Directions for this task →
Copy out the part of the items that opens with the line containing "Task: Click interface index 13 number" and closes with the line containing "coord(226,694)", with both of those lines included.

Data listing →

——————

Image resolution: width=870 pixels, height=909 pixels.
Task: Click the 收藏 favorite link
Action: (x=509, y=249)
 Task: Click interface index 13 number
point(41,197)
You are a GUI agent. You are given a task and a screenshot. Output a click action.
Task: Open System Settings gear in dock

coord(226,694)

——————

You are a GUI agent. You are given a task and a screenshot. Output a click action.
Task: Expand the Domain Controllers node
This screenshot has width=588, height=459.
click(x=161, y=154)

——————

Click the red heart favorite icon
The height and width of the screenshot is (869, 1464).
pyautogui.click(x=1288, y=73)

——————

Complete output →
 Task: Click interface index 13 number
point(41,197)
You are a GUI agent. You are given a task and a screenshot. Output a click action.
Task: Open System Settings gear in dock

coord(226,694)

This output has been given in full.